Mysterious, Buffalo Road swaddled in gray-white clouds slung low like smoke drifting across a battlefield in wisps. The hurried trip downtown on lunchhour to purchase a ticket for Kiel's Easter visit felt more like some clandestine tryst shrouded in furtive apprehension.
Who would have expected, creeping along 490 hampered by the mist and rain, that an entire skyline of high rise buildings lay in wait just beyond the hill.

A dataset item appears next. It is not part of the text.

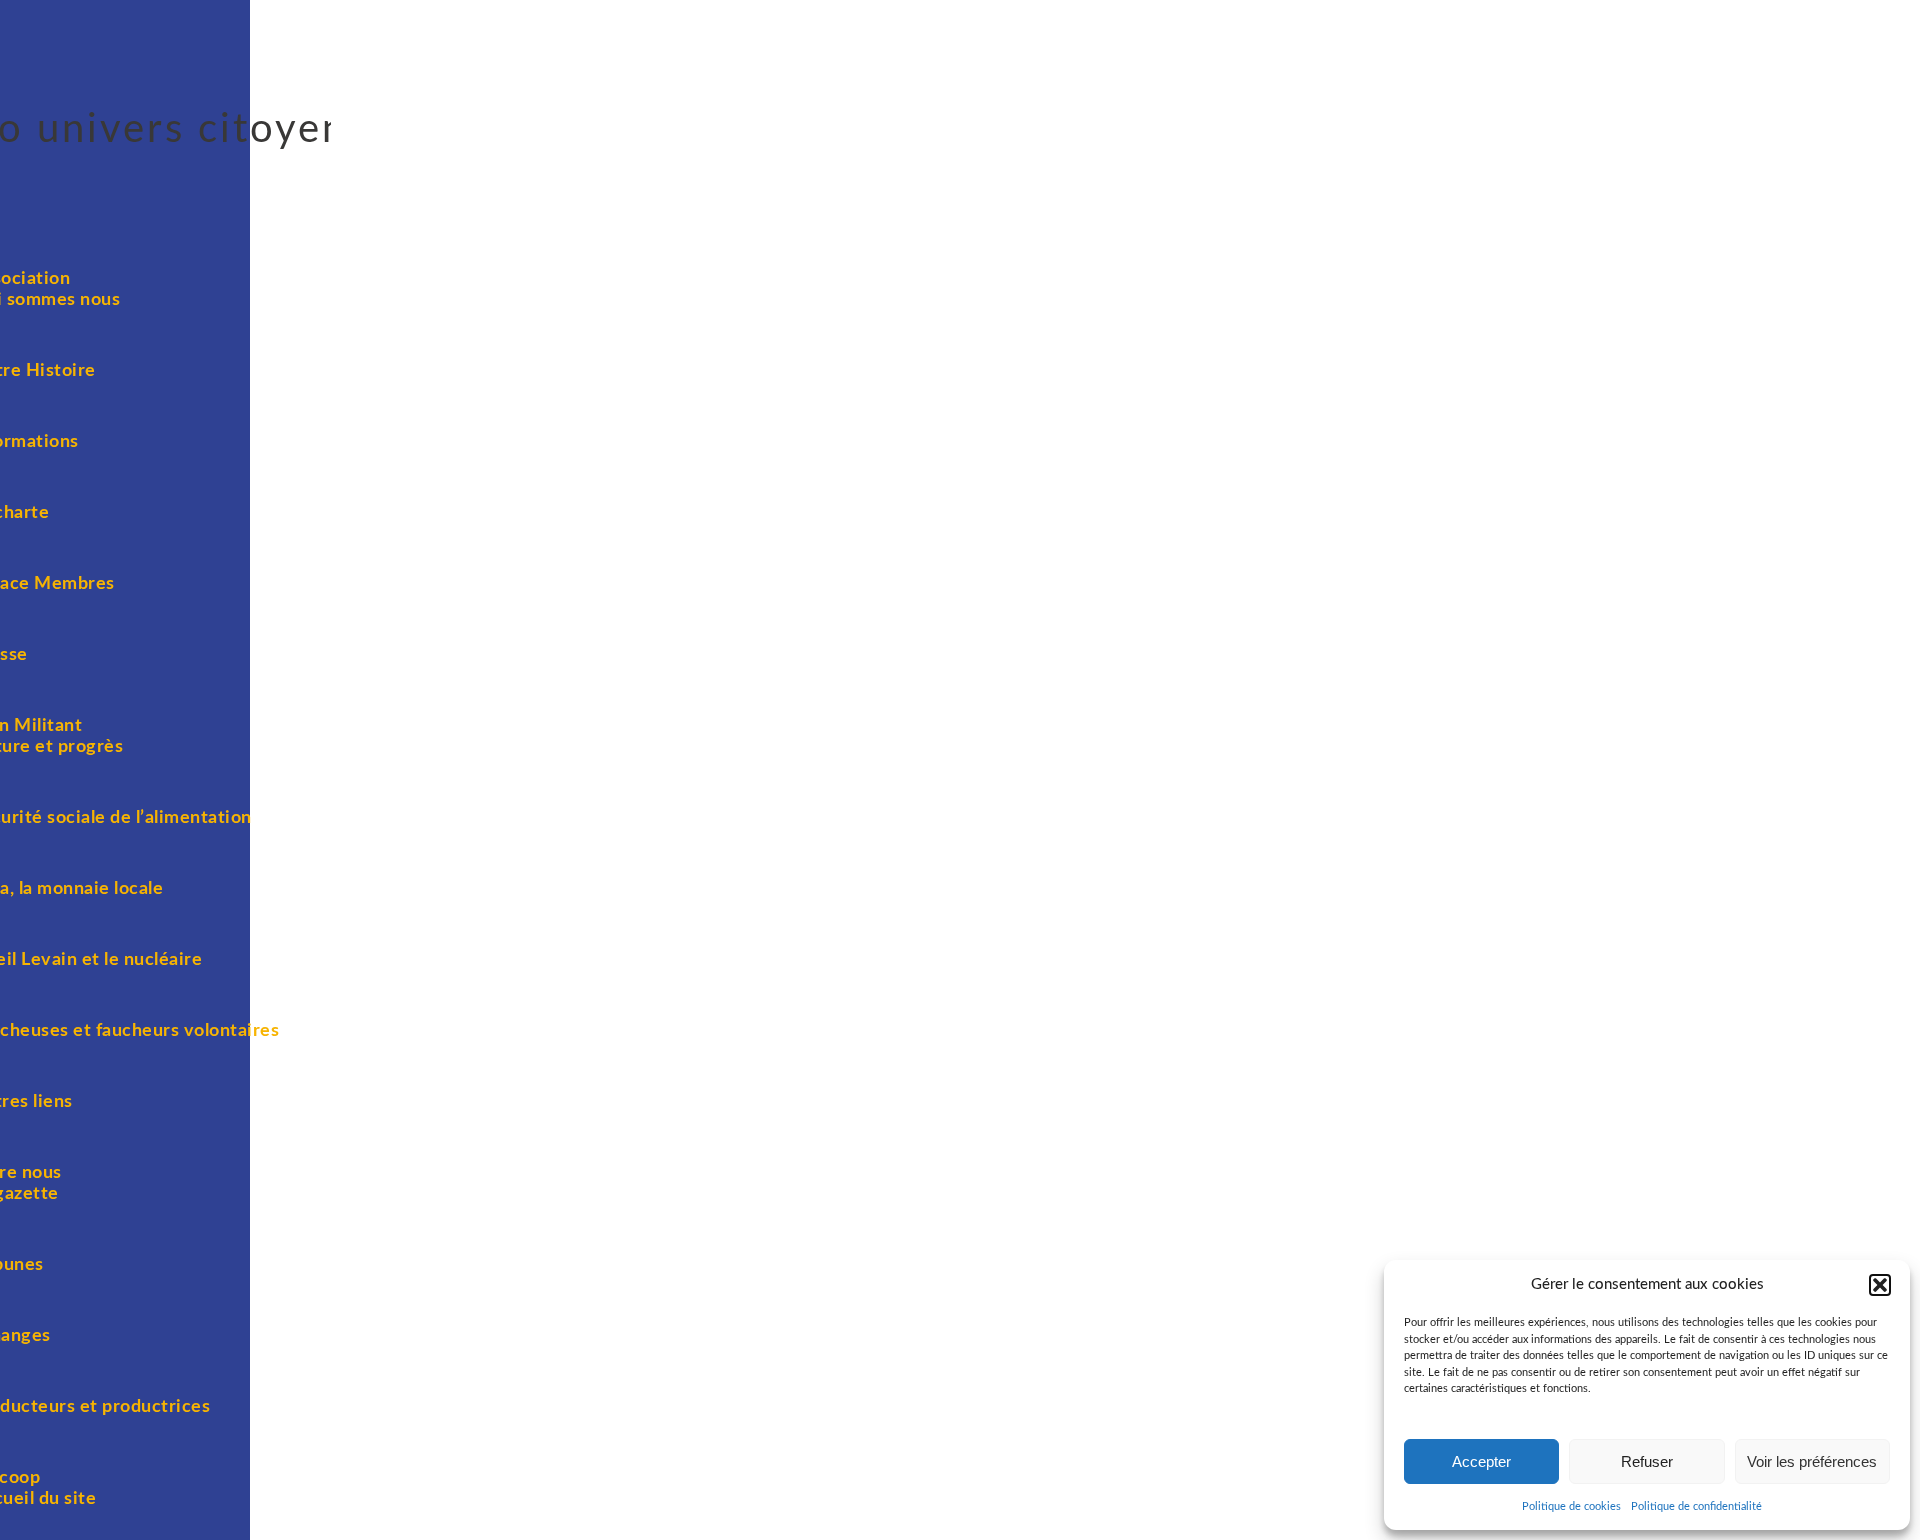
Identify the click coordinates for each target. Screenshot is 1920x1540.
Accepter (1481, 1461)
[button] (1880, 1285)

One encountered only blurry dark shapes constantly disappearing into the thickness of the atmosphere, like watching a herd of elephants in a grove of trees through early dawn duskiness and haze, not sure whether you were really seeing something or if they were just a figment of some surreal dream.
I drove with an unjustified sense of safety based on the myopic bubble of clarity surrounding my car, a sense in many ways the echo of life's journey. How often have I not seen some monstrous event looming in the shadows ahead, obscured by an inadvertent focus on immediate minutiae and wrapped in the mist of reactionary changes?
As the rain forces snow to evaporate in clouds of mist, so often my reaction to moving into a new season of life clouds my ability to see the treasures and value of what lies ahead. Fortunately, today I know the way to the train station, know when to change lanes, when to expect a streetlight to suddenly appear in front of me, liberated from the fog. I can navigate this familiar landscape despite the limited vision.
Just so, when I am navigating life's cloudy landscape, I must trust One who knows the way, One who can tell me when to turn, when to stop, when to go. Clouds caused by my human limitations need not prevent moving forward, so long as I do it in faith, and firmly hand in hand with One intimately familiar with life, One who is not limited by my lack of vision.